The New Premier Shares may not be offered or sold in the United States absent
registration under the US Securities Act or an exemption therefrom. Premier has
not registered and does not intend to register any New Premier Shares under the
US Securities Act. Any New Premier Shares will be issued in reliance upon the
exemption from the registration requirements of the US Securities Act provided
by Section 3(a)(10) thereof. In the event that the Offer is implemented by way
of a takeover offer, any public offering of the New Premier Shares to be made in
the United States will be made by means of an offer document that may be
obtained from Premier or RHM and that will contain detailed information about
the terms of the Offer and Premier, RHM and their management, as well as
financial statements. RHM Shareholders who are or will be 'affiliates' of RHM or
Premier prior to, or Premier after, the effective date of the Scheme will be
subject to certain US transfer restrictions relating to the New Premier Shares
received under the Offer.
Dealing Disclosure Requirements
Under the provisions of Rule 8.3 of the City Code, if any person is, or becomes,
'interested' (directly or indirectly) in one per cent. or more of any class of
'relevant securities' of Premier or of RHM, all 'dealings' in any 'relevant
securities' of that company (including by means of an option in respect of, or a
derivative referenced to, any such 'relevant securities') must be publicly
disclosed by no later than 3.30 pm (London time) on the London business day
following the date of the relevant transaction. This requirement will continue
until the date on which the Scheme becomes effective, or on which the 'offer
period' for the purposes of the City Code otherwise ends. If two or more persons
act together pursuant to an agreement or understanding, whether formal or
informal, to acquire an 'interest' in 'relevant securities' of Premier or RHM,
they will be deemed to be a single person for the purpose of Rule 8.3.
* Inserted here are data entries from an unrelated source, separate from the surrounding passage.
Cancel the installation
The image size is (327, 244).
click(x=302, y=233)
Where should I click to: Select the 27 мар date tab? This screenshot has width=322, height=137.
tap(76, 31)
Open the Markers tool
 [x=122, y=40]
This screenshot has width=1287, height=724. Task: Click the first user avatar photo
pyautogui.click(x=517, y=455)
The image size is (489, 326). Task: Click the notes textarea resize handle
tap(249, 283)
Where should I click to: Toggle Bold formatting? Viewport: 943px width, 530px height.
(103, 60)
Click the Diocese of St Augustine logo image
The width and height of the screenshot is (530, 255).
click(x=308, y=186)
Under the provisions of Rule 8.1 of the City Code, all 'dealings' in 'relevant
securities' of Premier or of RHM by Premier or RHM, or by any of their
respective 'associates', must be disclosed by no later than 12.00 noon (London
time) on the London business day following the date of the relevant transaction.
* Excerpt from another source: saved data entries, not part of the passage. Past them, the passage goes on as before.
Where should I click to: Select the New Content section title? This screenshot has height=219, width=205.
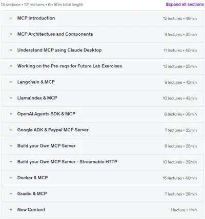[x=31, y=210]
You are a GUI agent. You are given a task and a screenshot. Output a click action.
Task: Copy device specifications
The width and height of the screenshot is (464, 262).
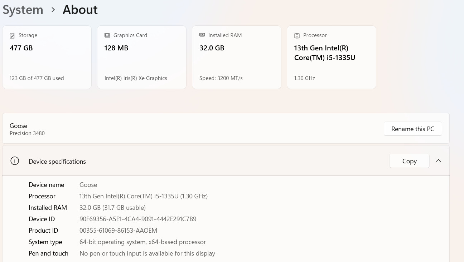[409, 161]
A disclosure table, giving details of the companies in whose 'relevant
securities' 'dealings' should be disclosed, and the number of such securities in
issue, can be found on the Panel's website at www.thetakeoverpanel.org.uk.
'Interests in securities' arise, in summary, when a person has long economic
exposure, whether conditional or absolute, to changes in the price of
securities. In particular, a person will be treated as having an 'interest' by
virtue of the ownership or control of securities, or by virtue of any option in
respect of, or derivative referenced to, securities.
Terms in quotation marks are defined in the City Code, which can also be found
on the Panel's website. If you are in any doubt as to whether or not you are
required to disclose a 'dealing' under Rule 8, you should consult the Panel.